- [Task goal]: In the records below, turn everything from the line containing "Switch to the Progress tab" down to and including the line containing "[x=1248, y=1423]" into a numbered list. Skip blank lines and leave out the pictures.

- [Records for the exercise]:
§ §
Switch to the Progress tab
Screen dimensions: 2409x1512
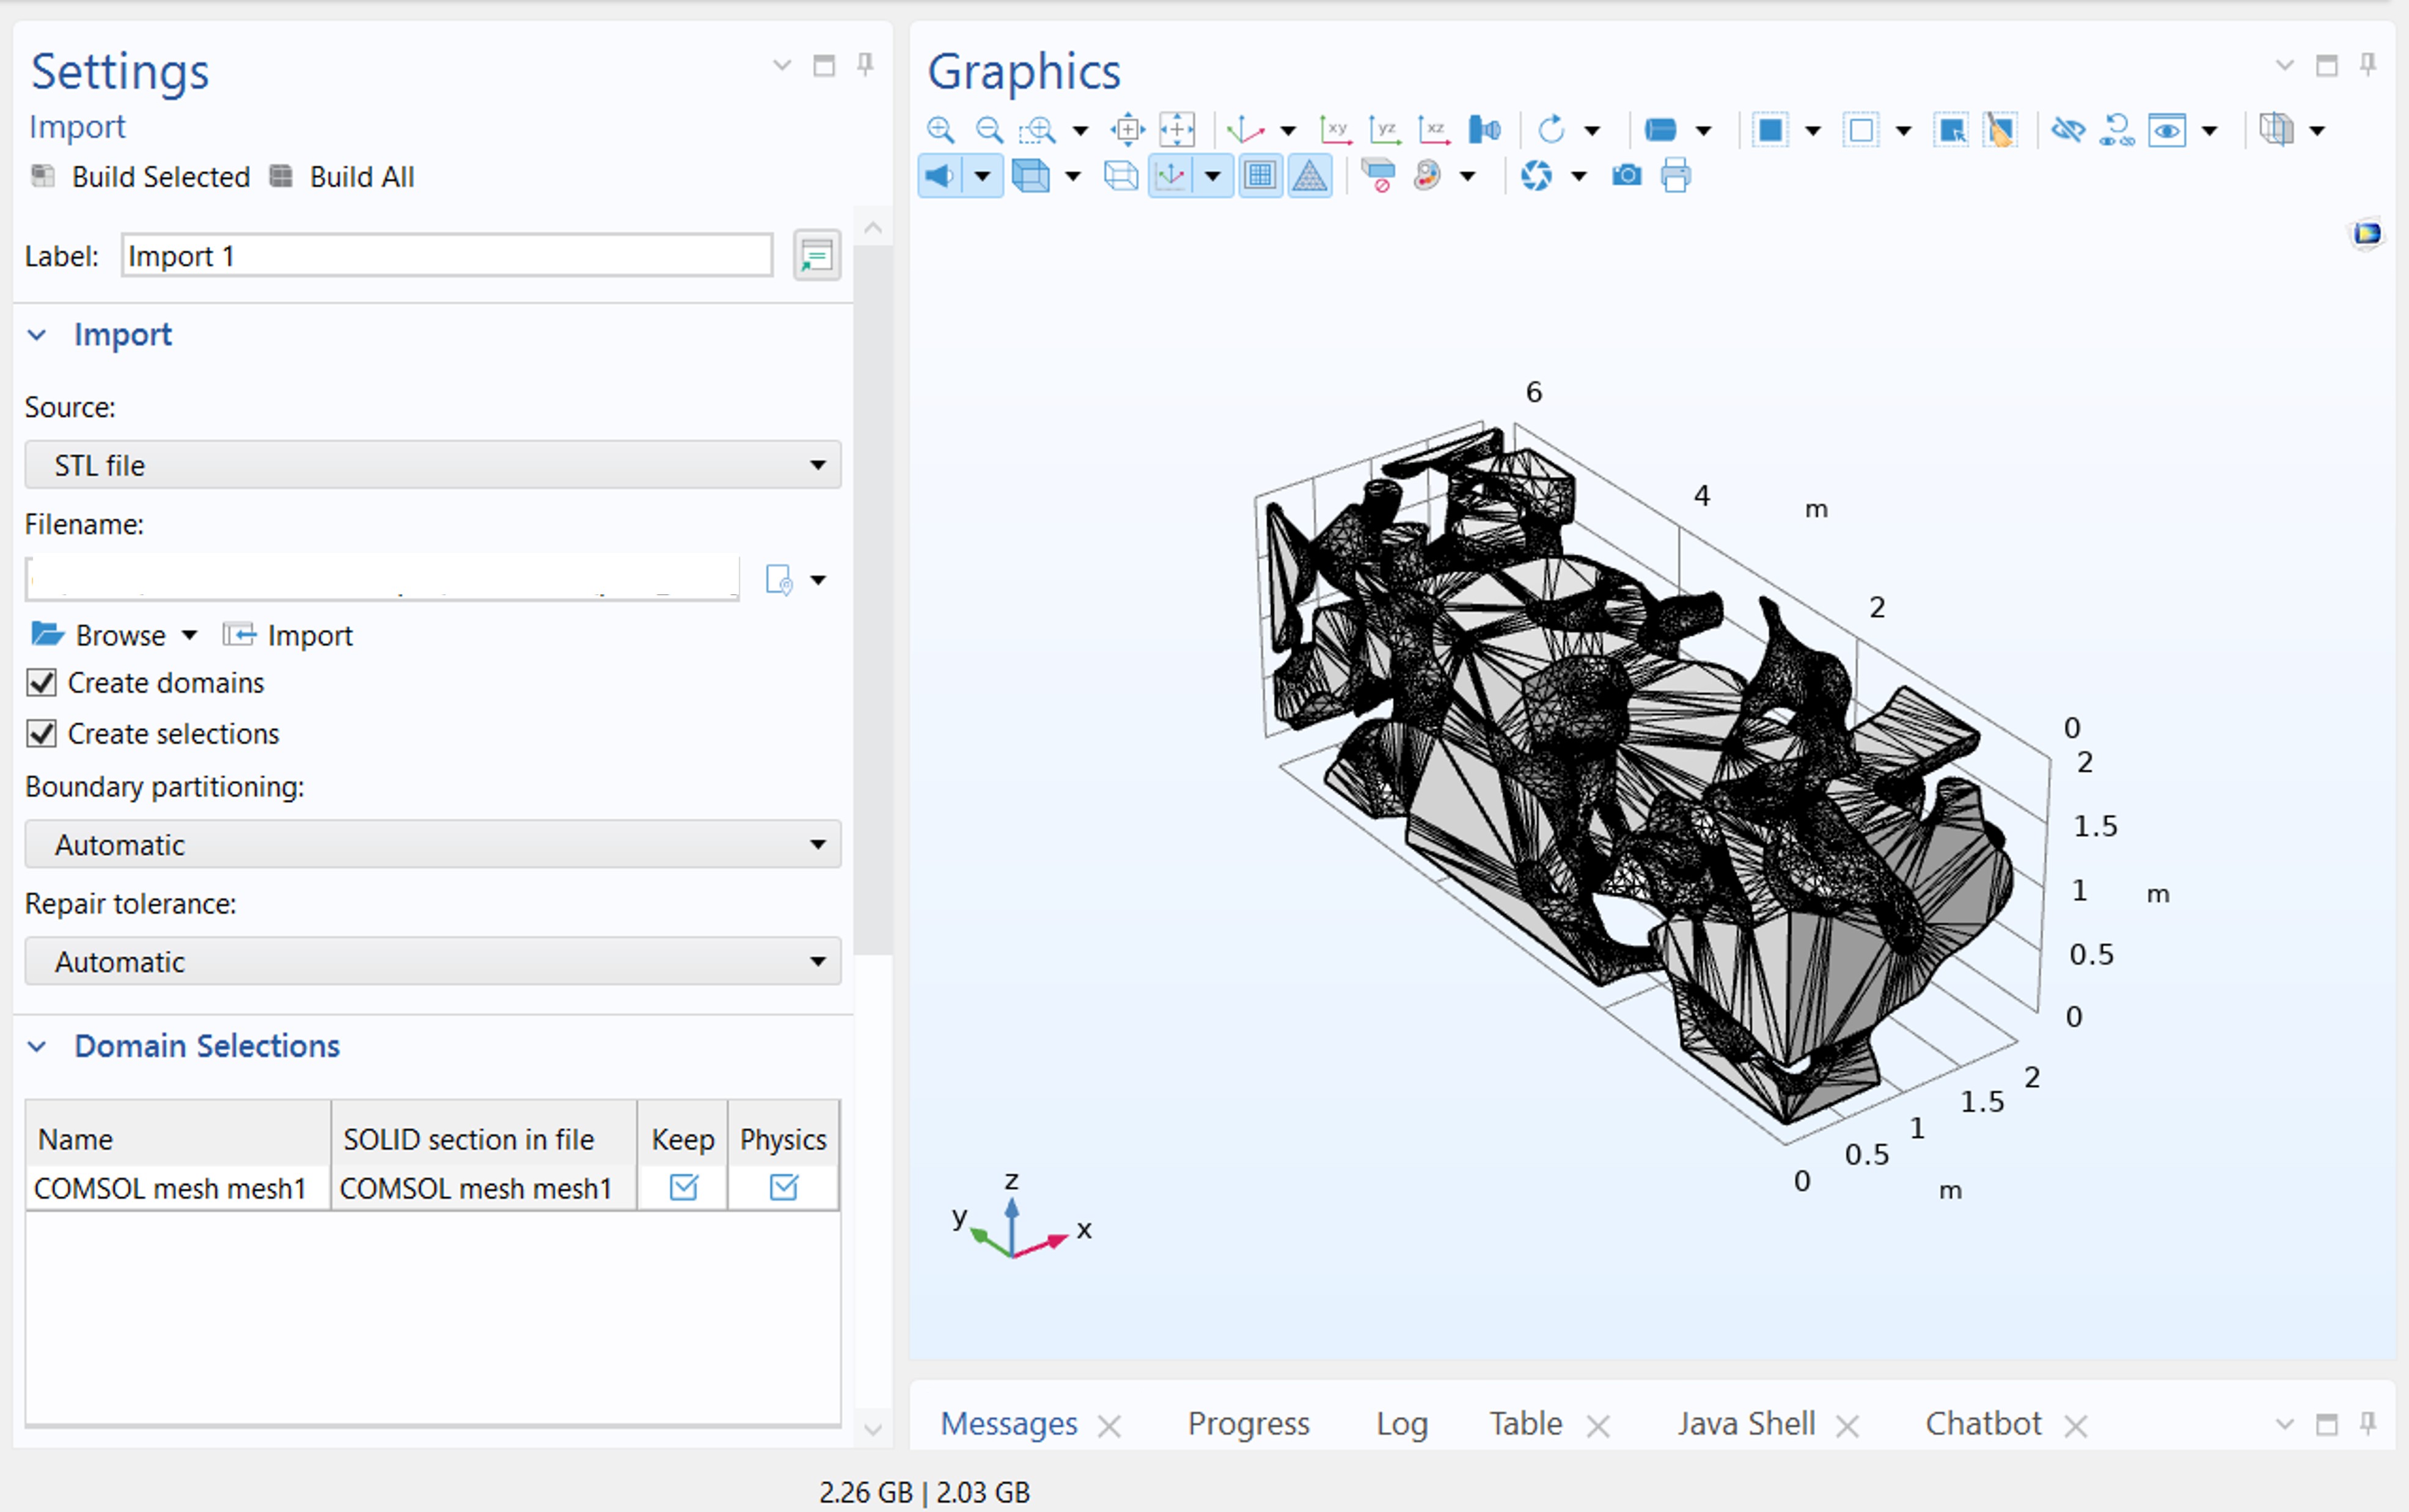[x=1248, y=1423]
§ §
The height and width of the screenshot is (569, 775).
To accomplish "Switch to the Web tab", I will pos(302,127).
§ §
- [Solution]:
1. Switch to the Progress tab
2. Screen dimensions: 2409x1512
3. [x=1248, y=1423]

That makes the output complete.